The KV-block tie-in: vLLM's paged attention keeps a pool of fixed-size KV blocks. When a new sequence needs blocks and the pool is full, it evicts blocks from sequences that finished or by an LRU-ish policy on inactive prefix-cached blocks. "It's the same algorithm wearing a different hat" is the closing line.

Problem 8 — Queue/worker scheduler

Prompt. N worker GPUs, M queued jobs each with a duration estimate. Assign jobs to workers minimizing makespan (longest-running worker).

Approach — longest-processing-time-first (LPT)

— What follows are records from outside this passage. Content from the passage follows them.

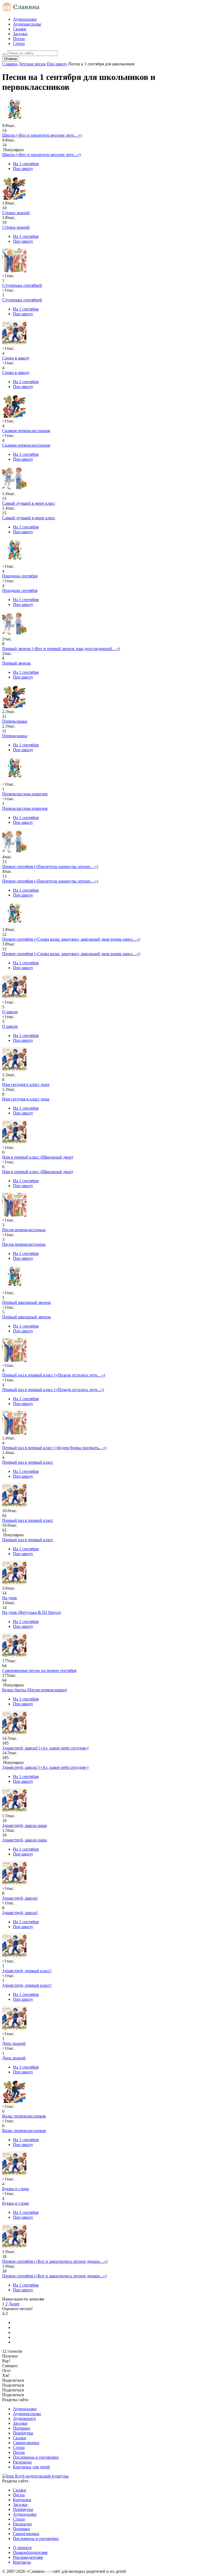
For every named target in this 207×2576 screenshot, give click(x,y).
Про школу (23, 168)
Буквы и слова (15, 2203)
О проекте (22, 2547)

Sort jobs descending by duration; greedily assign each next job to the least-loaded worker. Approximation factor 4/3 - 1/(3m).

import heapq

def lpt_assign(durations: list[float], num_workers: int) -> tuple[list[list[int]], float]:
    order = sorted(range(len(durations)), key=lambda i: -durations[i])
    # heap of (current_load, worker_idx)
    heap = [(0.0, w) for w in range(num_workers)]
    heapq.heapify(heap)
    assignments: list[list[int]] = [[] for _ in range(num_workers)]
    for i in order:
        load, w = heapq.heappop(heap)
        assignments[w].append(i)
        heapq.heappush(heap, (load + durations[i], w))
    makespan = max(load for load, _ in heap)
    return assignments, makespan

Problem 9 — Topological pipeline order

Prompt. Inference pipeline stages with dependencies (e.g., tokenizer → retriever → reranker → LLM → detokenizer; some are independent and could parallelize). Produce a valid execution order.

from collections import defaultdict, deque

def topo_order(num_nodes: int, edges: list[tuple[int, int]]) -> list[int]:
    """edges[i] = (u, v) means u must run before v. Returns one valid order or [] on cycle."""
    indeg = [0] * num_nodes
    adj: dict[int, list[int]] = defaultdict(list)
    for u, v in edges:
        adj[u].append(v)
        indeg[v] += 1
    ready = deque(i for i in range(num_nodes) if indeg[i] == 0)
    order: list[int] = []
    while ready:
        u = ready.popleft()
        order.append(u)
        for v in adj[u]:
            indeg[v] -= 1
            if indeg[v] == 0:
                ready.append(v)
    return order if len(order) == num_nodes else []

Extension to discuss: producing parallel layers (nodes ready at the same time can run concurrently) — useful for diagramming pipeline parallelism.

How to drill these

  1. Day 1. Read all nine. Take notes on the clarifying questions.
  2. Day 2. Solve 1-3 from scratch with a 25-minute timer.
  3. Day 3. Solve 4-6 same way.
  4. Day 4. Solve 7-9 same way.
  5. Day 5. Re-solve the three you found hardest in the original timer.
  6. Day 6. Pick any three at random; explain the algorithm out loud before coding. This is the actual interview format.
The meta-skill

Senior coding rounds aren't about whether you've seen the problem. They're about whether, under time pressure, you set up cleanly, name the approach, write readable code, hit complexity correctly, and discuss tradeoffs. These nine problems will give you reps on all of that.